Social media marketing takes a lot of work. Make that a ton of work. You don’t want to invest all that effort to find out your ideal clients don’t even “swim” in the social media sites you chose.
So let’s take a look at the make up of some of the major social media sites and consider if those sites match your typical customer profile.
Facebook is the “big daddy” of all social networks. It’s just really big. It has about 1.2 billion users. That means the old (2 years ago) digital marketing comment about “if Facebook were a country it would be bigger than…” is starting to be irrelevant as Facebook is just about bigger than any country in the world.
Because Facebook is so large it’s becoming a lot like the “middle of the bell curve”. Its demographics are becoming much more like a broad cross section of the world—much more so than when it was young.
According to Pew Research, 71% of online adults use Facebook.
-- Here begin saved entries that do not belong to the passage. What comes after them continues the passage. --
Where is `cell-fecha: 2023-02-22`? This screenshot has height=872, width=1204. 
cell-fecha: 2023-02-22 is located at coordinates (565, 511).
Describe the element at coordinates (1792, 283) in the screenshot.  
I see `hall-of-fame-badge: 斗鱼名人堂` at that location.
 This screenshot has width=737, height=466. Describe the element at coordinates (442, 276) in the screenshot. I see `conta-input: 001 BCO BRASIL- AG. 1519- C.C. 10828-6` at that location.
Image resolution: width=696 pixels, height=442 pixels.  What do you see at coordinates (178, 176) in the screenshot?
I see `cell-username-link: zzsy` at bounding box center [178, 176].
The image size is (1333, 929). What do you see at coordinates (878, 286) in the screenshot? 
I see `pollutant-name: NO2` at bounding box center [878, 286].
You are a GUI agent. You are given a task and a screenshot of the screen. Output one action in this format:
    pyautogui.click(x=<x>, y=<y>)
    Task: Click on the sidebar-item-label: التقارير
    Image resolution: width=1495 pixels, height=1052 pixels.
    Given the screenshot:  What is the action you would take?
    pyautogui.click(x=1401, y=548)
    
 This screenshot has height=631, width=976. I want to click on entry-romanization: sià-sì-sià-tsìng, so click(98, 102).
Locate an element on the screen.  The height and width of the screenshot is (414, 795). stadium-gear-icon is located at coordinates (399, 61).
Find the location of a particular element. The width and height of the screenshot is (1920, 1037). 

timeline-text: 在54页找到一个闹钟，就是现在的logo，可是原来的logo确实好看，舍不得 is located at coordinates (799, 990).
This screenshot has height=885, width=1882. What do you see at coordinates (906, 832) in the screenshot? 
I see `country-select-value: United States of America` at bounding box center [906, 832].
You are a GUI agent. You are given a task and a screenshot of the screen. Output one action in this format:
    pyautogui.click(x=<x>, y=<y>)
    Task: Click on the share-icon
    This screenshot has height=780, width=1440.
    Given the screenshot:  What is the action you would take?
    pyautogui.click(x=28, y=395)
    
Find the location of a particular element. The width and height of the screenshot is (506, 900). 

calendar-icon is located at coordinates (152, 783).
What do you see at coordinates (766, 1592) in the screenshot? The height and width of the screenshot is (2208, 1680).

According to Mashable and Online MBA, 57% of Facebook users are women and 43% are men.
What stands out more is that 46% of Facebook users are 45 years of age or older. So Facebook is definitely no longer a college hangout.
Summary: Facebook covers nearly everyone’s customers. It’s so big it’s hard to ignore but there could be other social networks that nail your ideal customer more exactly. When on Facebook make sure you target your message, or at least your ads, to your specific target audience.
Twitter has 240 million users with 18% of online adults using it so it’s definitely more niche than Facebook. 59% of Twitter users are female. Research from Pew shows Twitter tends to skew younger than Facebook with the most likely to use it being in the 18-29 range however most age ranges are well represented.
Summary: Twitter is hard to ignore but with its younger leaning it may not fit if you know your audience skews older.
Pinterest now boasts 70 million users. It’s been one of the fastest growing social networks for the last few years. Pinterest is demographically easy in that it skews heavily female, a whopping 80%. The majority of users fall within the 25 to 34-age bracket (27.4% of users), followed by the 35 to 44 demographic (22.1%) and the 18 to 24 demographic (17.3%).
Summary: if many of your ideal clients are women, you really need to take a serious look at Pinterest.
Linkedin is pretty large, 259 million users. It’s an easy one too as it’s pretty much the platform when it comes to business-to-business marketing and not in the game for business-to-consumer marketing. It’s particularly strong when it comes to marketing and selling to mid-size and large corporations.
Summary: if your targets are corporations, especially larger ones, Linkedin is a must.
Google+
Google+ is actually very large with 300 million active users. There’s a fair bit of discussion about how well engaged people really are with the social network though.
Google+ is becoming important for search. There’s evidence links from Google+ are being counted as full credit links from a search standpoint, which is different to the way links from Facebook and Twitter are counted. Given this, it makes sense to get on Google+ and post content for links back to your site…and maybe that’s a factor in why the number of Google+ users grew 58% between May and Oct 2013.
Summary: you should consider being active on Google+ even if it’s just for SEO reasons.